Is clinical assessment of the circulation reliable in postoperative cardiac surgical patients?

J Cardiothorac Vasc Anesth 2002 Feb;16(1):4-7

Rayne Institute, St. Thomas' Hospital, London, United Kingdom.

Objective: To study adult patients in the immediate postoperative period after cardiac surgery and determine whether cardiac output (CO) and systemic vascular resistance (SVR) are generally within normal limits and whether clinical assessment of CO provides an adequate approximation to guide treatment.

Design: Prospective study.

Setting: Overnight intensive recovery unit, St Thomas' Hospital, London.

Participants: Fifty patients who had undergone cardiac surgery within the previous 5 hours and whose COs were not being measured.

Interventions: The physician (if present) or nurse managing the patient was asked to make a clinical estimate (as low, normal, or high) of CO and of SVR. CO was measured by lithium dilution. The clinically estimated values were compared with the measured values, after adjusting for patient size.

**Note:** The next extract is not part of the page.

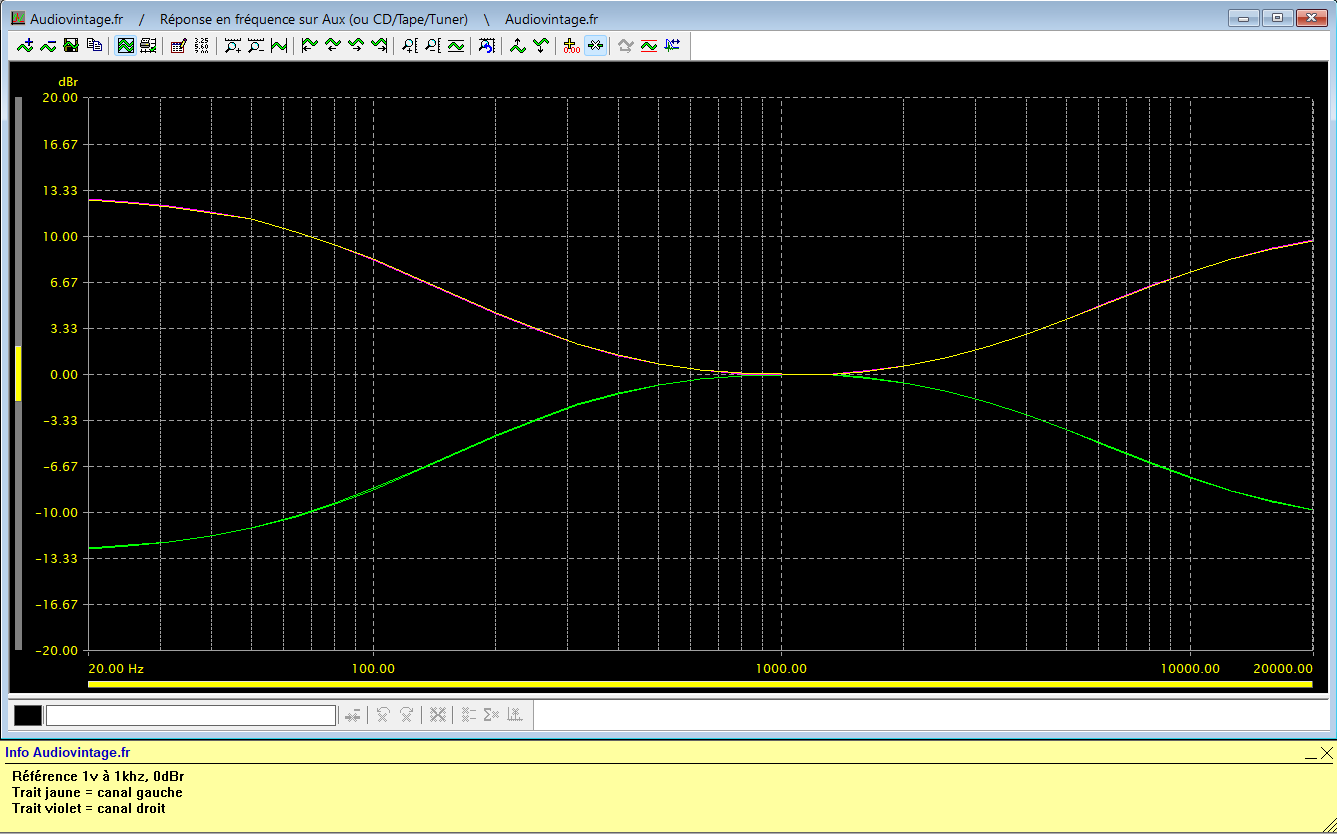The image size is (1337, 834).
Task: Minimize the Info Audiovintage.fr panel
Action: (1310, 754)
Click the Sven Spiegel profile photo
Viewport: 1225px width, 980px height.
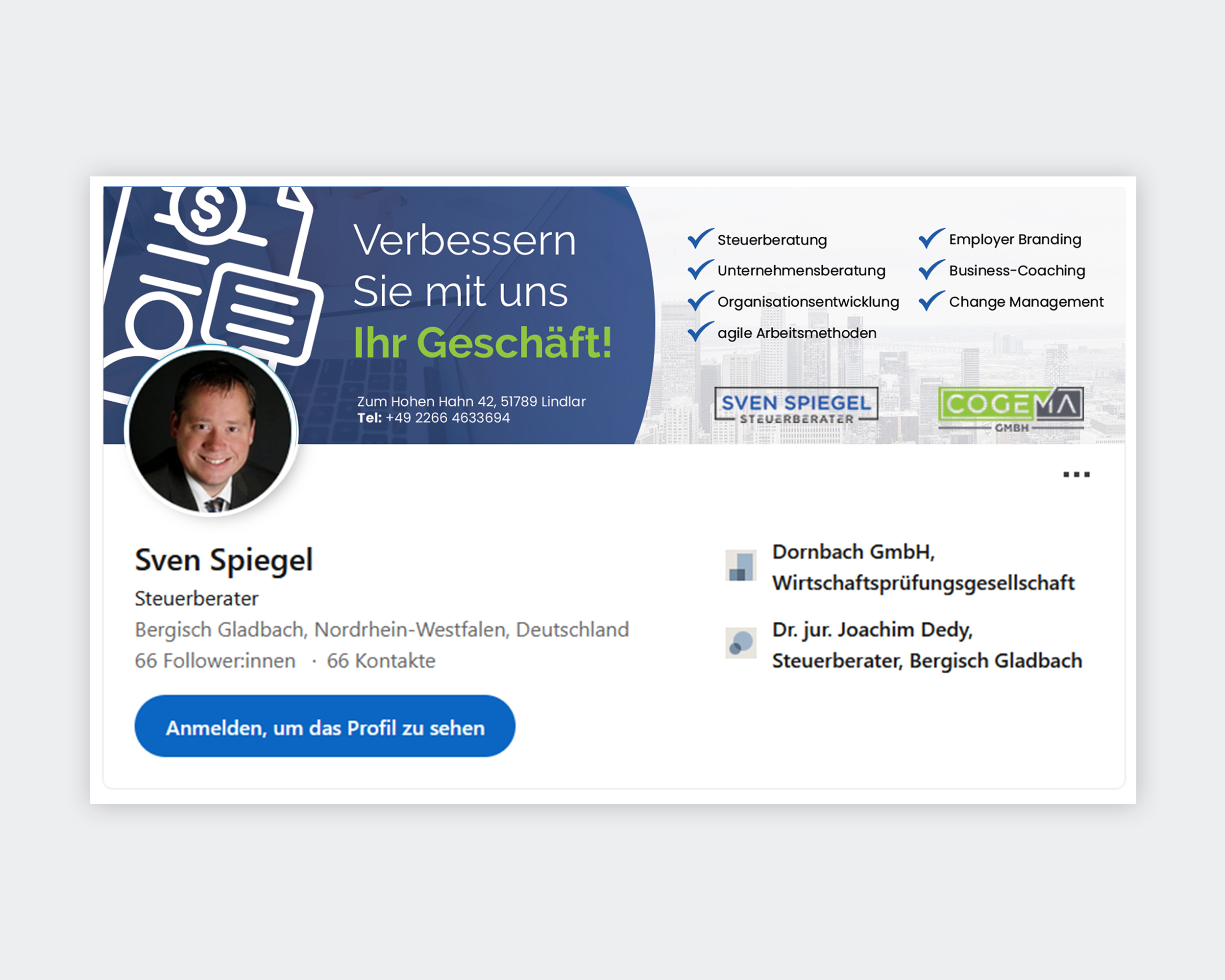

Measurements And Main Results: In 29 of 50 (58%) patients, cardiac index (CI) (20 of 50 [40%] patients) or systemic vascular resistance index (SVRI) (22 of 50 [44%] patients) was outside normal limits (CI, 2.7 (plus minus 30%) L/min/m(2); SVRI, 2,500 (plus minus 30%) dyne center dot sec center dot cm(minus sign 5)/m(2)). When CI was outside the normal range, the clinical estimate was usually wrong (13 of 20 [65%]); when SVRI was outside the normal range, the clinical estimate was also usually wrong (16 of 22 [73%]).

Conclusions: In the early postoperative period after cardiac surgery, clinical assessment of the circulatory state is frequently misleading, and there should be a low threshold for measuring CO.